Telesat’s Lightspeed constellation is fully financed after the Canadian company awarded MDA with a contract to build 198 satellites; in the process eschewing Thales Alenia Space and saving the satellite operator a cool US$2 billion.
The new contract with MDA, a space technology firm, is worth CAD$2.1 (US$1.6 billion) and will see satellite launches for the constellation start in the middle of 2026, with services expected to begin in late 2027. Due to the switching in manufacturer Telesat’s Lightspeed satellites will be 75 per cent smaller than in the original designs by Thales but they will still provide the same performance, according to Telesat CEO Dan Goldberg, as digital beam-forming array antennas will be used instead of analogue terminals.
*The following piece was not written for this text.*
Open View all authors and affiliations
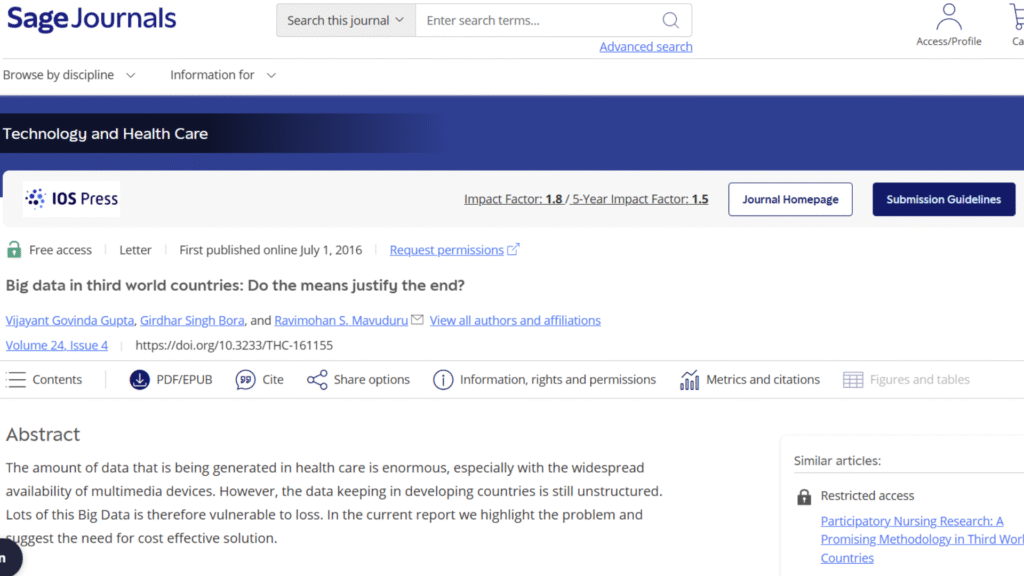Image resolution: width=1024 pixels, height=576 pixels. (515, 320)
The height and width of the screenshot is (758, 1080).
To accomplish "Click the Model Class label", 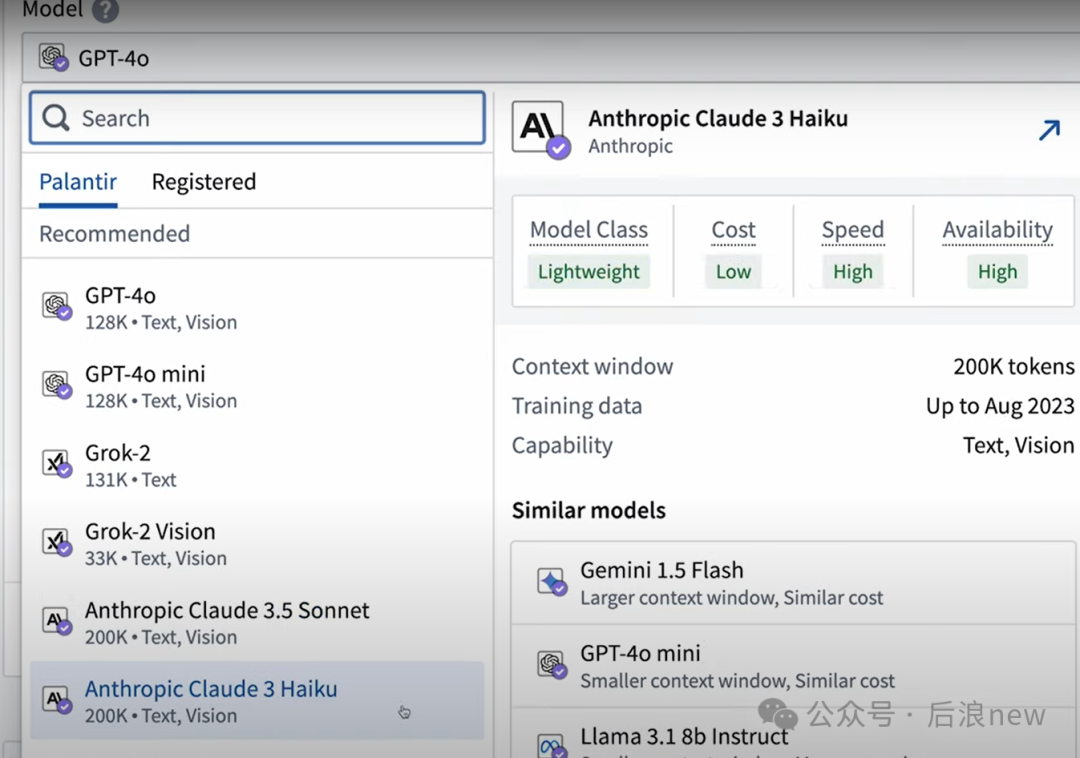I will tap(588, 230).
With an expected price tag of US$3.5 billion – to cover Telesat Lightspeed satellites, satellite launch vehicles, a global ground network of landing stations and operations centres, and business and operations support systems – the move to change manufacturers, saving Telesat US$2 billion, seems both savvy and crucial to get the constellation off the ground.
The company plans to fund the programme’s global service launch, which will occur once the first 156 satellites are in orbit, using US$1.6 billion from its own equity, and a further US$2 billion from Canadian federal and provincial financing. It then hopes to use revenue from the constellation to fund the final 42 satellites.
The path for Telesat’s Lightspeed constellation to reach orbit has not always seemed so clear. The project was originally announced in 2016 with plans to launch the first of 298 satellites in 2019 but the operator dallied for too long, only selecting Thales Alenia as prime contractor for the multi-billion dollar project in February 2021. The pandemic and global supply chain problems added to the growing costs of the constellation and compelled the company to reduce the size of the constellation to 198.